Fused multiply-add: (flo:*+ u v a) computes uv+a correctly rounded, with no intermediate overflow or underflow arising from uv. In contrast, (flo:+ (flo:* u v) a) may have two rounding errors, and can overflow or underflow if uv is too large or too small even if uv + a is normal. Flo:fma is an alias for flo:*+ with the more familiar name used in other languages like C.

(flo:*- u v s) computes uv-s correctly rounded, equivalent to (flo:*+ u v (flo:negate s)).

Flo:fast-fma? returns true if the implementation of fused multiply-add is supported by fast hardware, and false if it is emulated using Dekker’s double-precision algorithm in software.

(flo:+ (flo:* 1.2e100 2e208) -1.4e308)
                               ⇒  +inf.0  ; (raises overflow)
(flo:*+ 1.2e100 2e208  -1.4e308)
                               ⇒  1e308

procedure: flo:negate flonum ¶

This procedure returns the negation of its argument. When compiled, it does not check the type of its argument. Never raises a floating-point exception—not even for signalling NaN.

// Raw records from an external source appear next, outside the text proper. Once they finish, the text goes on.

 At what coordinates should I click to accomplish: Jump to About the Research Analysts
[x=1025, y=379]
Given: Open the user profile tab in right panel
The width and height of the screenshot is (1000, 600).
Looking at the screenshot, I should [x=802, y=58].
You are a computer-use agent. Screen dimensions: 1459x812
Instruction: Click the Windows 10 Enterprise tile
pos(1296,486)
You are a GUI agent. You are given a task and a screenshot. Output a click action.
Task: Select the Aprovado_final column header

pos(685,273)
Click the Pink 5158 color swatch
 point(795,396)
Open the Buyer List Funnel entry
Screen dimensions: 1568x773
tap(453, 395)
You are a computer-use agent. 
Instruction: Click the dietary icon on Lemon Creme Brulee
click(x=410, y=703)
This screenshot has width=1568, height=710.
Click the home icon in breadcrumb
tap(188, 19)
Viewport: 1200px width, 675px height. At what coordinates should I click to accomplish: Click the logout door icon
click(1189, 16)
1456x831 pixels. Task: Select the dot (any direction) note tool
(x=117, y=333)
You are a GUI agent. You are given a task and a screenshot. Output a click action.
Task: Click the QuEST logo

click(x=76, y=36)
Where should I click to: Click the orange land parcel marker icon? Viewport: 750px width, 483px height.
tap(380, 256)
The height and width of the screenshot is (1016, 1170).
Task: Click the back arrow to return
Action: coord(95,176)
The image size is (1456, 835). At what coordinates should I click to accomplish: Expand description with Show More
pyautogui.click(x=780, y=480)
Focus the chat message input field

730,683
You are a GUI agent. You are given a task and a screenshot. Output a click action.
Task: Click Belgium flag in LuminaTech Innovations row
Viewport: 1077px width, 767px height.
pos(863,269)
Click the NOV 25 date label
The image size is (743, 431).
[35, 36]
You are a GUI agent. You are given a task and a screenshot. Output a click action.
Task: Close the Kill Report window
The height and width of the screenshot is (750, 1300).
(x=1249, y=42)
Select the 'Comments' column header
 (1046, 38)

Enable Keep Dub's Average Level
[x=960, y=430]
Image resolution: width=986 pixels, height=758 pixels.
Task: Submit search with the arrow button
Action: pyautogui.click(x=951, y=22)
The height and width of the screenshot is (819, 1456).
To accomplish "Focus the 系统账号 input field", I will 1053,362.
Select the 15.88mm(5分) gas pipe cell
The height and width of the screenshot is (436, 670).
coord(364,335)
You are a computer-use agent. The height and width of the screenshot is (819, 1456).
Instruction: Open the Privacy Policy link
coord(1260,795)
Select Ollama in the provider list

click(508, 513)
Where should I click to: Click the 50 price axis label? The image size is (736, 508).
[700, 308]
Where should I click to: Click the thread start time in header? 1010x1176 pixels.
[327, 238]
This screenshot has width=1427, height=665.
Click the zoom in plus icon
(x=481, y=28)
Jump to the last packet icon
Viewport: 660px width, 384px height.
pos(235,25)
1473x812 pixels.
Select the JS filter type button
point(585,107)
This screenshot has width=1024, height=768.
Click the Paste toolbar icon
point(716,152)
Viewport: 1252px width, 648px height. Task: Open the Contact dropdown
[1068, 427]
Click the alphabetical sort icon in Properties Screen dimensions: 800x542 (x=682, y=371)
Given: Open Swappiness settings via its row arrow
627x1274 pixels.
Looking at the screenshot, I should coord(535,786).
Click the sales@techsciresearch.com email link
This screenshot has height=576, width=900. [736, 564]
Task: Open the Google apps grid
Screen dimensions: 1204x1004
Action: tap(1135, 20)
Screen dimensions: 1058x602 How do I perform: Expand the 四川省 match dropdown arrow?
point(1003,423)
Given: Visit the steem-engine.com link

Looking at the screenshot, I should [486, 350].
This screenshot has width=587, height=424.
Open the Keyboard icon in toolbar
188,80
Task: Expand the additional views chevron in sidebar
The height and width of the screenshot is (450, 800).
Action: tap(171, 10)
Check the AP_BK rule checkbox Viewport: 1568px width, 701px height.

This is not equivalent to (flo:- 0. flonum):

(flo:negate 1.2)               ⇒  -1.2
(flo:negate -nan.123)          ⇒  +nan.123
(flo:negate +inf.0)            ⇒  -inf.0
(flo:negate 0.)                ⇒  -0.
(flo:negate -0.)               ⇒  0.

(flo:- 0. 1.2)                 ⇒  -1.2
(flo:- 0. -nan.123)            ⇒  -nan.123
(flo:- 0. +inf.0)              ⇒  -inf.0
(flo:- 0. 0.)                  ⇒  0.
(flo:- 0. -0.)                 ⇒  0.

procedure: flo:abs flonum ¶
procedure: flo:copysign flonum1 flonum2 ¶
procedure: flo:exp flonum ¶
procedure: flo:exp2 flonum ¶
procedure: flo:exp10 flonum ¶
procedure: flo:expm1 flonum ¶
procedure: flo:exp2m1 flonum ¶
procedure: flo:exp10m1 flonum ¶
procedure: flo:log flonum ¶
procedure: flo:log2 flonum ¶
procedure: flo:log10 flonum ¶
procedure: flo:log1p flonum ¶
procedure: flo:logp1 flonum ¶
procedure: flo:log2p1 flonum ¶
procedure: flo:log10p1 flonum ¶
procedure: flo:sin flonum ¶
procedure: flo:cos flonum ¶
procedure: flo:tan flonum ¶
procedure: flo:asin flonum ¶
procedure: flo:acos flonum ¶
procedure: flo:atan flonum ¶
procedure: flo:sin-pi* flonum ¶
procedure: flo:cos-pi* flonum ¶
procedure: flo:tan-pi* flonum ¶
procedure: flo:asin/pi flonum ¶
procedure: flo:acos/pi flonum ¶
procedure: flo:atan/pi flonum ¶
procedure: flo:versin flonum ¶
procedure: flo:exsec flonum ¶
procedure: flo:aversin flonum ¶
procedure: flo:aexsec flonum ¶
procedure: flo:versin-pi* flonum ¶
procedure: flo:exsec-pi* flonum ¶
procedure: flo:aversin/pi flonum ¶
procedure: flo:aexsec/pi flonum ¶
procedure: flo:sinh flonum ¶
procedure: flo:cosh flonum ¶
procedure: flo:tanh flonum ¶
procedure: flo:asinh flonum ¶
procedure: flo:acosh flonum ¶
procedure: flo:atanh flonum ¶
procedure: flo:sqrt flonum ¶
procedure: flo:cbrt flonum ¶
procedure: flo:rsqrt flonum ¶
procedure: flo:sqrt1pm1 flonum ¶
procedure: flo:expt flonum1 flonum2 ¶
procedure: flo:compound flonum1 flonum2 ¶
procedure: flo:compoundm1 flonum1 flonum2 ¶
procedure: flo:erf flonum ¶
procedure: flo:erfc flonum ¶
procedure: flo:hypot flonum1 flonum2 ¶
procedure: flo:j0 flonum ¶
procedure: flo:j1 flonum ¶
procedure: flo:jn flonum ¶
procedure: flo:y0 flonum ¶
procedure: flo:y1 flonum ¶
procedure: flo:yn flonum ¶
procedure: flo:gamma flonum ¶
procedure: flo:lgamma flonum ¶
procedure: flo:floor flonum ¶
procedure: flo:ceiling flonum ¶
procedure: flo:truncate flonum ¶
procedure: flo:round flonum ¶
procedure: flo:floor->exact flonum ¶
procedure: flo:ceiling->exact flonum ¶
procedure: flo:truncate->exact flonum ¶
procedure: flo:round->exact flonum ¶: These procedures are flonum versions of the corresponding procedures. When compiled, they do not check the types of their arguments.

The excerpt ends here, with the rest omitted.